Recipes For Good EatingHave you ever wondered where the term barbecue originated? The etymology of the term is vague, but one plausible theory suggests the word "barbecue" is a derivative of the West Indian term "barbacoa," which denotes a method of slow-cooking meat over hot coals. However, there is another school of thought which suggests the word comes from an extinct tribe in Guyana who enjoyed spit-roasting captured enemies. The Oxford English Dictionary traces the word back to Haiti, but others suggest that "barbecue" actually comes from the French phrase "barbe a queue", which translates head-to-tail.

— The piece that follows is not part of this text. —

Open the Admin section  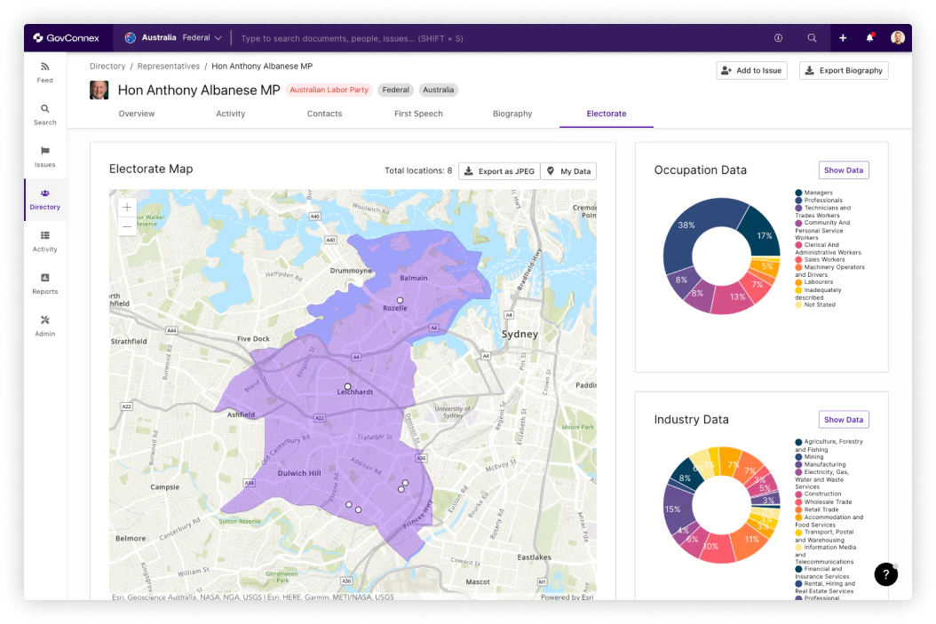click(x=44, y=327)
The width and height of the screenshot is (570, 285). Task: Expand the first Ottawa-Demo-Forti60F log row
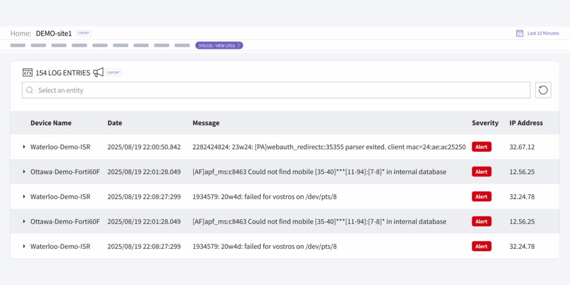click(24, 172)
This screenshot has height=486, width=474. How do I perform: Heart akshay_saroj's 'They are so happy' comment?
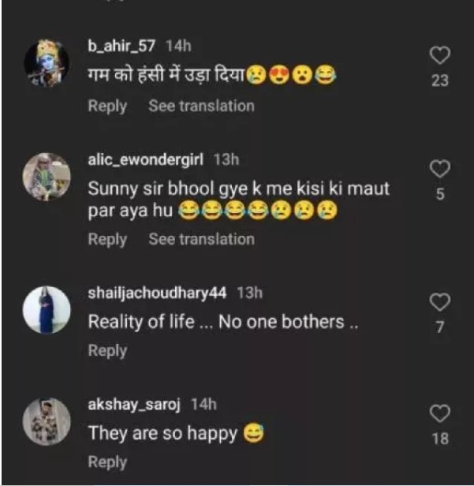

If the origin of the word is vague, there is substantial documentation that before the Civil War, Southerners consumed, on average, five pounds of pork for every one pound of beef. Though some Southerners may still have a predilection for pork, when it comes to good BBQ, it doesn’t really matter what meat you are preparing.
While the tradition of the neighborhood barbecue was well-established during the colonial period, it was during the fifty years prior to the Civil War when plantation owners regularly held large and festive barbecues, including "pig pickin's" for slaves, that the BBQ tradition was born.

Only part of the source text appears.